▶ EXERCISE:
According to the memorandum of conversation below, how large a Congressional group were the Chinese willing to receive in 1975?

▶ GIVEN PASSAGE:
Memorandum of Conversation


DATE: November 28, 1974

9:00 a.m.

SUBJECT: Secretary Kissinger's Visit to Peking: Counterpart Discussions on Exchanges and Claims/Assets (Second Session)

PARTICIPANTS:
Lin Ping - Director, American and Oceanic Affairs Department
Tsien Ta-yung - Counselor, PRC Liaison Office in Washington
Cheng Chi-hung - Deputy Director, U.S. Section
Ni Yao-li - Staff Member, American and Oceanic Affairs Department
Chao Chia, Staff Member, American and Oceanic Affairs Department
Ambassador Philip C. Habib, Assistant Secretary of State for East Asian Affairs
William H. Gleysteen, Deputy Assistant Secretary, EA
Oscar V. Armstrong, Director, EA/PRCM

(Note: The secretary who took verbatim notes mislaid her steno pad after returning to Washington. This record is based on Armstrong's notes.)


Lin led off by commenting on the exchanges. He said these had proceeded very well on the whole in 1974, and he asked Habib to convey the Chinese side's appreciation for the reception given to Chinese delegations. Eight American groups will have visited China in 1974, the foreign affairs group will be carried over into 1975, and the U.S. side did not send the track and field team. The Chinese sent seven groups to the U.S., and two from the 1974 list (the arts troupe and the CCPIT) would take place in 1975. (He did not mention that the Chinese municipal officials, on the 1974 list, did not come.)

Lin then outlined the number of groups the CSC and NC would send or receive in 1975. His explanation was rather confusing, but it added up to the initial Chinese response to the proposals of the Committee on Scholarly Communication with the PRC (CSC) and the National Committee for US-China Relations (NC). (For CSC, 5 to China, 7 to the U.S. For NC, 3 to China, 2 to the U.S.)

Lin then discussed Congressional visits, saying that the visits are of some help in promoting understanding and are in the spirit of the Shanghai Communique. He said the Chinese are willing to receive another Congressional group in 1975, totaling 15 persons, including both Congressmen and Congresswomen. Because of limited facilities, the PRC cannot meet all Congressional requests.

Lin then launched into a fairly lengthy discussion of numerical reciprocity, his main point being that numerical reciprocity is a good general principle, need not be strictly observed in anyone year. (He cited statistics for 1973-75, designed to show that for this period as a whole, there was in fact approximate numerical reciprocity.) Moreover, it should be looked at in terms of the U.S. and Chinese sides, not taking into account any particular organization. There are many U.S. organizations, the CSC, the NC, and the NCUSCT, as well as delegations sponsored by none of these organizations (apparently a reference to Congressional visits, etc.).

▶ RECORDS:
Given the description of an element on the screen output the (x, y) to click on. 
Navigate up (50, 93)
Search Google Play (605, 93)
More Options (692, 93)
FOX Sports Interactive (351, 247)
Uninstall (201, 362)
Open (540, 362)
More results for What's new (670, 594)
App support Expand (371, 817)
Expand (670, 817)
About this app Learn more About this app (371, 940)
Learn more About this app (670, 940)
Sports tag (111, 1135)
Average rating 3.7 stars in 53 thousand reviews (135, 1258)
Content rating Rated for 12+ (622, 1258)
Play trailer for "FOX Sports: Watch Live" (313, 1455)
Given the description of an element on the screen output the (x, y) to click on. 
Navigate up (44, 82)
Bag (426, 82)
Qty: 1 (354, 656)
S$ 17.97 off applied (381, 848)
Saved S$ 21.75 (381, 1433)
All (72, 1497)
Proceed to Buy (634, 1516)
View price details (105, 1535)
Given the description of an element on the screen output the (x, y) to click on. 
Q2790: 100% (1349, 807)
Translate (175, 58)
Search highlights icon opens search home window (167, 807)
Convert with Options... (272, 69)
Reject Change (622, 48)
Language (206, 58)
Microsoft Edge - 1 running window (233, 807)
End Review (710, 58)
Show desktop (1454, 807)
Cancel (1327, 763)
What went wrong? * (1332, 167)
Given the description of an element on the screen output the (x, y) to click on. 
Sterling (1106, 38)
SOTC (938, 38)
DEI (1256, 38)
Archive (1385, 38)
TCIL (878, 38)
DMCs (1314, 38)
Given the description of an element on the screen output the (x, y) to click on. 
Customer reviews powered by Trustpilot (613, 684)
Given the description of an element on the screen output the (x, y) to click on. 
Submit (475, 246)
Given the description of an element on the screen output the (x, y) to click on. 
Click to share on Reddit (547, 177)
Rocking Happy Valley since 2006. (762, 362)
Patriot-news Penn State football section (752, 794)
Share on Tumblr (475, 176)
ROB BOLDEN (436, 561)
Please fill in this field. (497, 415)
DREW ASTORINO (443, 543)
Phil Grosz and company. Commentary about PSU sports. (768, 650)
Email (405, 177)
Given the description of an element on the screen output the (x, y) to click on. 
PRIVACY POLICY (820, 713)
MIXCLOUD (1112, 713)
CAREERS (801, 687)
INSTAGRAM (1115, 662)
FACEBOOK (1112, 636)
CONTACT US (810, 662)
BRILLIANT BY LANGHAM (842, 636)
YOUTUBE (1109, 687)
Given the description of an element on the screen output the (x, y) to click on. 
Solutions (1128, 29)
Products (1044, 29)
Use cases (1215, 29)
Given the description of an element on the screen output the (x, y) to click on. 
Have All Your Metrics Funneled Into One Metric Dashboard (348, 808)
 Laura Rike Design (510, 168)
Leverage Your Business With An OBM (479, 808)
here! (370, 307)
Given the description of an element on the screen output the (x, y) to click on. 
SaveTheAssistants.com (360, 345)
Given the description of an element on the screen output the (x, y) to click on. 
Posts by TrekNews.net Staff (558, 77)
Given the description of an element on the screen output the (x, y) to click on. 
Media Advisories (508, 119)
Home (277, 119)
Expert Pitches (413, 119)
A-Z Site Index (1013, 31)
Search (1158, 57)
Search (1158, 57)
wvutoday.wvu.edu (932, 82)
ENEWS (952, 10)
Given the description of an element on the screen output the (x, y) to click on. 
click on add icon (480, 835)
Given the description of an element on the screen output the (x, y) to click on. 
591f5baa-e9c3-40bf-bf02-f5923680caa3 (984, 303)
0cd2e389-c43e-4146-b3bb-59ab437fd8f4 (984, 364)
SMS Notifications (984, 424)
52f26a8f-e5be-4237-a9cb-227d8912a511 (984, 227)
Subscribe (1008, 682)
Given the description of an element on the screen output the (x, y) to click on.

▶ IN RESPONSE:
A group of 15 persons, including both Congressmen and Congresswomen.